Convido você a vislumbrar um possível cenário no futuro, numa época chamada Singularidade, quando acredita-se que a máquina irá alcançar um nível de inteligência e de consciência igual ou superior a do ser humano.

Estamos no ano de 2035 e algumas previsões de futuristas no passado se confirmaram. Houve uma comoditização em massa de boa parte das atividades antes praticadas pelos humanos. É possível ver robôs, em diversos formatos, executando trabalhos braçais e pouco técnicos como também atuando em profissões ditas “colarinho branco”, como de repórteres, advogados, cirurgiões, analistas financeiros, dentre outros.

Máquinas autônomas nos campos de batalha e até mesmo nas ruas, às vezes sem a companhia da polícia, tornaram-se uma ameaça constante para as pessoas.

Uma tendência crescente nesta época é tornar-se um ser híbrido (humano-máquina) pois algumas pessoas querem “bater de frente” com as máquinas. Por este motivo, elas estão escolhendo transcender os limites da sua inteligência.

Algumas atividades que precisam de empatia e sensibilidade ainda são exercidas pelo homem. No entanto, a robotização afetou até mesmo as relações humanas, ainda que haja algumas “tribos” meio que isoladas das novas tecnologias.

Os criadores desta nova forma de vida queriam que ela fosse infinitamente mais inteligente e eficiente do que o homem. Porém, esqueceram ou negligenciaram algo fundamental: desenvolver a empatia, para que a máquina pudesse compreender os dilemas humanos e pensar como suas decisões poderiam nos afetar. Filósofos, psicólogos, artistas não participaram da concepção desta super Inteligência Artificial (IA).

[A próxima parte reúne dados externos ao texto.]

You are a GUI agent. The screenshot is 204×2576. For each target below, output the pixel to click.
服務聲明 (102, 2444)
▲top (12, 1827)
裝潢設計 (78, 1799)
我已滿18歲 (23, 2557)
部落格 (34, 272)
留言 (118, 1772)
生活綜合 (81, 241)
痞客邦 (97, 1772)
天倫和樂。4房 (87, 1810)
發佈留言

De volta ao presente, vale uma reflexão sobre o real significado da vida com a evolução da IA. Conflitos entre os humanos e as máquinas poderão ser desencadeados, já que pela primeira vez na história nos deparamos com uma forma de vida muito mais inteligente e eficiente do que a nossa.

Esse conflito do ser humano com a máquina foi ilustrado na série Humans, onde os synchs (robôs) superam os humanos em várias atividades e esse aparente domínio causa uma revolta nas pessoas, que manifestam seu direito de espécie dominante nas ruas. Uma reação bastante similar a que vemos hoje com a insatisfação dos taxistas com o aplicativo Uber (mal sabem eles que, em alguns anos, os carros autônomos vão provocar um impacto muito mais intenso.)

Será que a destituição da condição de dominância dos seres humanos pode causar um momento de desequilíbrio emocional e questionamentos sobre “qual o propósito de viver quando praticamente tudo for automatizado?

Inteligência Artificial e a Empatia: A Maquina Afetiva

Hoje temos uma IA segura e fácil de manusear e manipular. No entanto, nos próximos anos, com o crescimento da capacidade cognitiva da máquina, é possível que tenhamos uma IA super volátil e imprevísivel. O pesquisador da Universidade de Oxford, Daniel Dewey compara a evolução da IA com a dos micro-organismos:

“A evolução da IA é bastante similar aos micro-organismos, ambos têm uma natureza objetiva e reagem em cadeia. Com uma super inteligência essa IA usará todos os recursos a seu alcance para resolver uma tarefa.”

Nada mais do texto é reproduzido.